Which Assistive Devices Work Best

Not all walking aids are equally effective at limiting how much weight reaches your leg. In testing, axillary crutches (the underarm kind) achieved a 50% body-weight reduction, and forearm crutches achieved about 56% reduction, both hitting the target range reliably. A wheeled walker, by contrast, only reduced peak load to about 64% of body weight, overshooting a 50% target. A single-point cane performed worst for offloading, reducing weight by only about 25% of body weight, leaving 76% of your weight still going through the affected leg.

If your partial load prescription requires significant offloading, crutches are the most reliable choice. A walker may be appropriate when the restriction is less strict or when balance is a major concern. A cane is generally reserved for later stages of recovery, when you’re transitioning toward full weight bearing and need only modest support.

Progressing From Partial to Full Weight Bearing

The transition from partial to full loading is gradual and guided by follow-up imaging and clinical assessments. Your surgeon looks for evidence of callus formation and bone bridging on X-rays before increasing your allowed load.

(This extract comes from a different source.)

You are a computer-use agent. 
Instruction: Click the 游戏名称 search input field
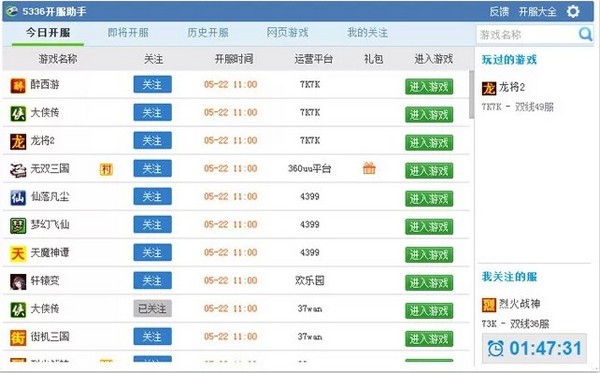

For many lower-extremity fractures, the initial restricted period lasts 6 to 10 weeks, though complex injuries or those involving joints may take longer.

Progression typically happens in steps: your limit might increase from 20 kg to 30 kg, then to weight bearing as tolerated, and finally to full weight bearing. Each step is held long enough to confirm the bone tolerates the increased stress without pain, swelling, or changes on imaging. Rushing this sequence is what leads to the complications described above, so patience during this phase directly protects your surgical outcome.